══ Excerpted data
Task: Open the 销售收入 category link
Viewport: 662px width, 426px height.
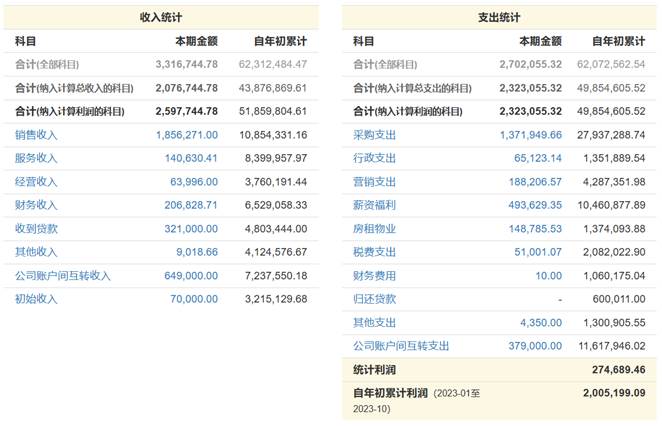Action: (36, 135)
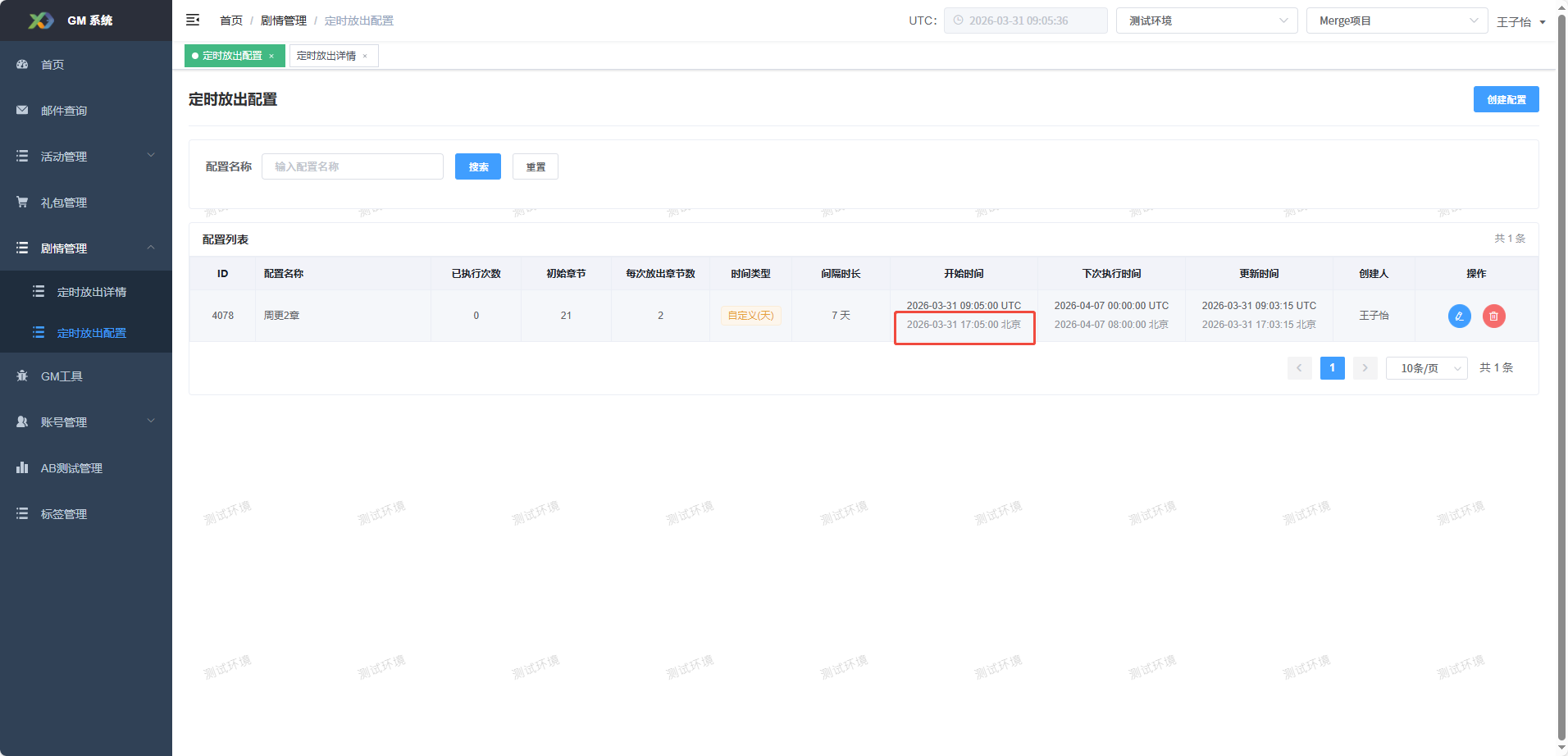This screenshot has width=1568, height=756.
Task: Collapse sidebar using the hamburger icon
Action: [193, 20]
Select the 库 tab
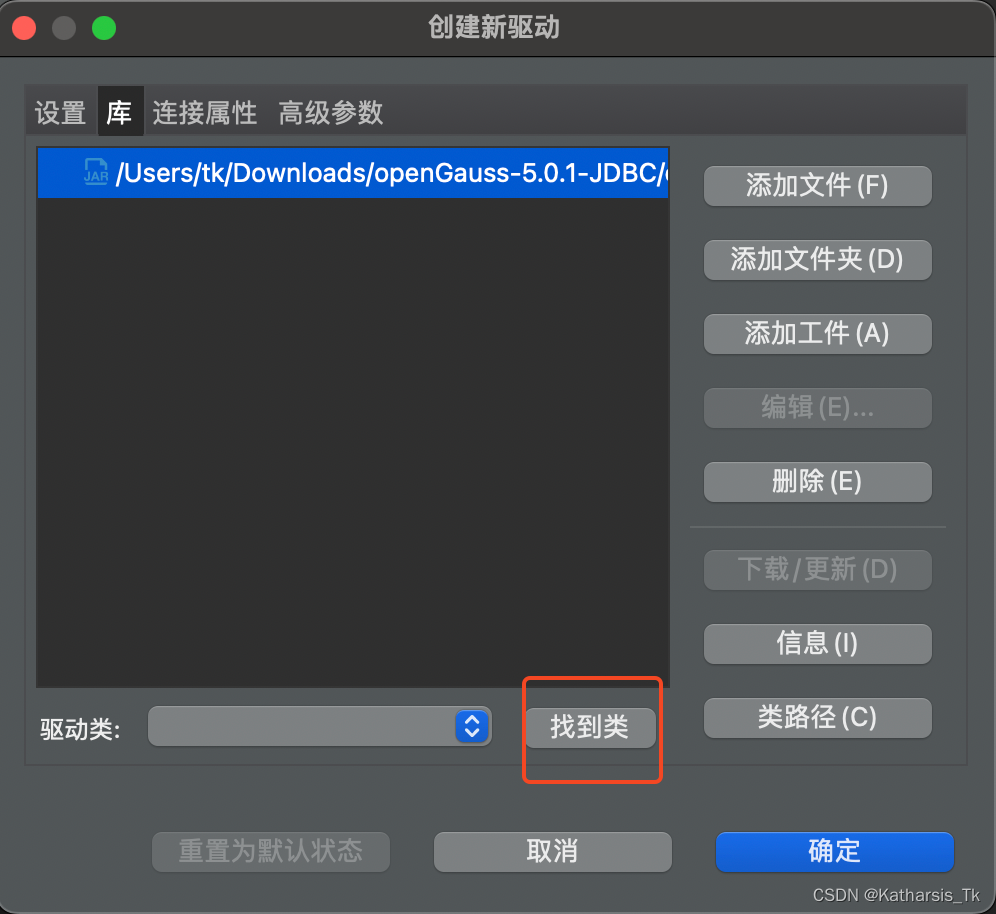The height and width of the screenshot is (914, 996). (119, 112)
════
**Work to do**
Rewrite the material above, replacing "Select" with "Choose" and leaving everything else unchanged. Omit the pictures from your answer.

**Correct response**
Task: Open the 销售收入 category link
Viewport: 662px width, 426px height.
Action: (36, 135)
This screenshot has width=1568, height=756.
Task: Collapse sidebar using the hamburger icon
Action: [193, 20]
Choose the 库 tab
The height and width of the screenshot is (914, 996). (119, 112)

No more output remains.